Thursday, November 20, 2008

Stevie and the nickle...

Every time I think of this I can't help but smile because it reminds me of how people will let their emotions overrule their logic.

I was about 9 years old and Stevie was about 7 or 8. Stevie was a neighbor who lived 2 houses to the west of Mom's house on Oliver Street in San Pedro, CA. On this particular day, we were walking east on Oliver St. somewhere between his house and ours. As I recall, I saw a nickle laying on the sidewalk. To use at that time and at that age, a nickle was enough to buy a Snickers, a Mars bar or even a soda.

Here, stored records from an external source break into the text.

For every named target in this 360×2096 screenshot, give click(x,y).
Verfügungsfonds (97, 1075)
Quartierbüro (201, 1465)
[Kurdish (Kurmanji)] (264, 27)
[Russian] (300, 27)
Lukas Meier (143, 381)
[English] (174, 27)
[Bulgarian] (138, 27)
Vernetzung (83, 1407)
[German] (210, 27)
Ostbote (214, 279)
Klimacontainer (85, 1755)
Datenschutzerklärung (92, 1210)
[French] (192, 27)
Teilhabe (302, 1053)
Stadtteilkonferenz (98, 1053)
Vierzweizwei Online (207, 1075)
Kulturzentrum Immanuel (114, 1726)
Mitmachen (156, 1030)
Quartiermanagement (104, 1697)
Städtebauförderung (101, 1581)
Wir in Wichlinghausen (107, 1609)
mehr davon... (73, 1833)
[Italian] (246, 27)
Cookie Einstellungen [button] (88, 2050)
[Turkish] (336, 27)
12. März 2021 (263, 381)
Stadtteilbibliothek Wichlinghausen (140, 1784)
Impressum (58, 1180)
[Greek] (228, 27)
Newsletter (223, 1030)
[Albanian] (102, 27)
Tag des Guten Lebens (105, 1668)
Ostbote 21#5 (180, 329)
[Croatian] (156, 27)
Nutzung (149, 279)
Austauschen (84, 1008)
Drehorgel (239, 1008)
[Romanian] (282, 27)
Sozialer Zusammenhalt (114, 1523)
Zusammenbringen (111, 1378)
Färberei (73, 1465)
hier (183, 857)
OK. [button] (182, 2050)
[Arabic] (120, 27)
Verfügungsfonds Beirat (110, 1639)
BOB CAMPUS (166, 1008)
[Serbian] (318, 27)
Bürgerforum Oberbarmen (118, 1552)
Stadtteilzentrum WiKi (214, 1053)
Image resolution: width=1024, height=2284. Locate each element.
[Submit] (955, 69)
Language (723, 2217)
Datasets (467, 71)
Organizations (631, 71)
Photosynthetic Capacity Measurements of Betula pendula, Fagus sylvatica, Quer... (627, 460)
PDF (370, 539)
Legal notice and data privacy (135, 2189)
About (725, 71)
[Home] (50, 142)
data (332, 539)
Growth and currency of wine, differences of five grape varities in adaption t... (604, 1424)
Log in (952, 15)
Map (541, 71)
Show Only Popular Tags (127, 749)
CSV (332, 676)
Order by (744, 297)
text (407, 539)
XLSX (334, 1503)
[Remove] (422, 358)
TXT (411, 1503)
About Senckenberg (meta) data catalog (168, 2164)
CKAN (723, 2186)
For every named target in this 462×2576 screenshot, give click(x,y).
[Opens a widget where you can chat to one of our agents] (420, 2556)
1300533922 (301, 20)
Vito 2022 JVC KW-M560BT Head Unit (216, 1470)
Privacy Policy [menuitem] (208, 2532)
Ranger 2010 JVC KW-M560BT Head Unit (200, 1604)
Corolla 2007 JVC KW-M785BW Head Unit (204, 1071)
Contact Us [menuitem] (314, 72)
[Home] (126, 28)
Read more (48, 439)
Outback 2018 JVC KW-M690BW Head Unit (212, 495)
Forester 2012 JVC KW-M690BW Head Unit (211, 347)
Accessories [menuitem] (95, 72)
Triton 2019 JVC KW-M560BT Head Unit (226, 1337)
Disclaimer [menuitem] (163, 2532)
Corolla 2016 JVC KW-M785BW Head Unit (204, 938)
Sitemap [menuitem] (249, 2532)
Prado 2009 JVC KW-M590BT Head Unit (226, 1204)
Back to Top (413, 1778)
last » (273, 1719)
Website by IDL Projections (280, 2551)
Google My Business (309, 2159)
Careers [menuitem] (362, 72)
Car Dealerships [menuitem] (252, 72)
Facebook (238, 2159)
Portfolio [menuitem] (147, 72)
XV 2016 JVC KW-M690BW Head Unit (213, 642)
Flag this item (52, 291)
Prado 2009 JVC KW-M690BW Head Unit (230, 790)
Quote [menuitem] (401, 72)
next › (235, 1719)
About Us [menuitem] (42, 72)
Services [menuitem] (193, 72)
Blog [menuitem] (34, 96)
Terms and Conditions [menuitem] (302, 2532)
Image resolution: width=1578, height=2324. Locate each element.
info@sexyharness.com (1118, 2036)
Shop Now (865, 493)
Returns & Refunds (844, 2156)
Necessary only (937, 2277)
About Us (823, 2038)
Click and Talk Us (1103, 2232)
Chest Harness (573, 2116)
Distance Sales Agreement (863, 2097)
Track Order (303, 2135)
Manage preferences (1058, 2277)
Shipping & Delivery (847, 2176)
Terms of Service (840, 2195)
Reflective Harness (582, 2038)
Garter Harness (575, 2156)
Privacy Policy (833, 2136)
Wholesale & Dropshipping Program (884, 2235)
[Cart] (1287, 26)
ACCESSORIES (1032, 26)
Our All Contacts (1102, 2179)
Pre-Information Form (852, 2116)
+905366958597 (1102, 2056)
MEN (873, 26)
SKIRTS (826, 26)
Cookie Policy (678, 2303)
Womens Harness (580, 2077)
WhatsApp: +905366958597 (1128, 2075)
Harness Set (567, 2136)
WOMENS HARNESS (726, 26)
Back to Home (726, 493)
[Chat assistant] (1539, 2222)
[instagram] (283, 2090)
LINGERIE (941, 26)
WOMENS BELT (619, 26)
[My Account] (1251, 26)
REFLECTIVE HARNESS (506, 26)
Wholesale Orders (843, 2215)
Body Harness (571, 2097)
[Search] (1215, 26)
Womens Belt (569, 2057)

As I pointed in the direction of the coin, I said, "Look, Stevie, a nickle!" Stevie reacted immediately and got to the nickle before I did. I told him that it was mine because I saw it first but he said that it was his because he got to it first. Now if this would have happened in front of Stevie's house, the assumption would be that it was more his than mine and in front of my house, more mine than his. That was sort of and unwritten law that all of the kids on the street recognized and respected. However, since it was between both of our houses, the geographical location of the nickle was considered the same as "international waters" and therefore, anything goes. So in order to settle the issue, we reverted to "jungle law" and started to fight over the nickle. Well, Stevie was smaller than me and real squiggly too. He got away and ran home with the nickle. I was crushed. Not because we fought, not because Stevie got away, but because he had my nickle.

I walked home crying about the lost nickle. When she saw me, my Mom asked why I was crying so I gave her a full account of what happened between Stevie, me and the nickle.

Now my Mom was raised during the Great Depression of the early 1930's so she was very frugal regarding financial and other matters. So she too reverted to "jungle law" and immediately got on the phone and called Stevie's Mom. They started to "argue" about what had happened. Seeing as how when my Mom got fired up, it would be a while before she was cool enough to handle so I went back outside to ride my bike. As I rolled out from the driveway to the sidewalk, I saw Stevie walking toward my house. He walked up to me and asked, "What are you doing?" "Nothing.", I said. He asked,"Want to go to the store?" I said, "Yeah, lets go."

Now the store that he was talking about was what we called the "Little Yellow Store". It was a neighborhood store set up in a converted clapboard house on the SW corner of Summerland and Bandini. At this store, a small bottle of Coke costs 7 cents. Stevie only had a nickle (my nickle). However, the store owner would allow us to sit outside and drink the soda as long as we brought her back the bottle which has a deposit of 2 cents. So in effect, we paid for the soda, but not for the bottle.

So Stevie and I sat outside the store and shared the soda. When we finished, we walked home and talked and played the whole way (2 blocks) as little boys will do. We hung out in front of Stevie's house for a while and then I went home. When I walked into the house, I heard my Mom still arguing with Stevie's Mom about the nickle that no longer existed and guaranteed, will not even be remembered tomorrow. Well, maybe 51 years later but not tomorrow.